I've to agree with some of your comments, doing optimization in an early stage is not always the best, but that usually depends on the problem you're intending to solve, as the poster mentioned he will create a financial application intended to manage large scale customers and data, then he will need to address the performance issues upfront or he could get fired as soon as the software is released.
To answer the original question, try to create the code, that needs to boost performance, it as simple as possible, even if that means to copy'n paste some code into a large function, sometimes the OO creates little issues in your software that you only noticed when it's running on production. From my experience, bare in mind that one of the greatest killers of the performance is the following instruction:
String a = b + c;
If you're creating a fast performance system, then you need to be aware of this simple, but massive, error and use buffers to avoid memory reallocation. Let me mention an example of this, I'm architect of a solution, in one customer we had a performance problem processing a huge set of data, we did a profile and everything looks great, except for some "native" calls, that we just skipped, after several hours of hard work we decided to tackle does "unrelated" problems, just because we dont have anything left to do on our code, in the top of the list was "StringBuffer.append", then we started to look around in our code to see where the stringbuffer is been used that caused that massive problems and found the following code (which was allover the application)

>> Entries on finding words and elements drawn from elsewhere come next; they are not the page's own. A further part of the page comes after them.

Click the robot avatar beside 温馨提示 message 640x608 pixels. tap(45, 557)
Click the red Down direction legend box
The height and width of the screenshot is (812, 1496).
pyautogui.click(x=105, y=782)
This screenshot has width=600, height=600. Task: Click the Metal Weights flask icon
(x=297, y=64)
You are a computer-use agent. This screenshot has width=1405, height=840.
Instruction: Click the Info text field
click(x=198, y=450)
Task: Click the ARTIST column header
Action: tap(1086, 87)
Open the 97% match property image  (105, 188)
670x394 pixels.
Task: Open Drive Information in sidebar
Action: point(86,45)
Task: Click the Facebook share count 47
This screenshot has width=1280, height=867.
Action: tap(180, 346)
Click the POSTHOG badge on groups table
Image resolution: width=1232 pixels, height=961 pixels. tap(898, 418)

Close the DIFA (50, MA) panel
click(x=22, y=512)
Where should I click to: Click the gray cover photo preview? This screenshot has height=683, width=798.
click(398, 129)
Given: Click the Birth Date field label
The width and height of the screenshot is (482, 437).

CacheSystem.add(PREFIX + KEY, obj);
The PREFIX + KEY was the problem... we changed our cache strategy to save a hashtable and use the "key" to access the inner elements, and boom!, that gained 50% of the performance, a method that took 300ms (the first caller of the whole process) changed to 30ms after this change (off course, we'd to change this in several spots).
As someone else mentioned earlier, a system designed to be fast is not as easy to maintain as other kind of software, but it's a trade-off you need to do.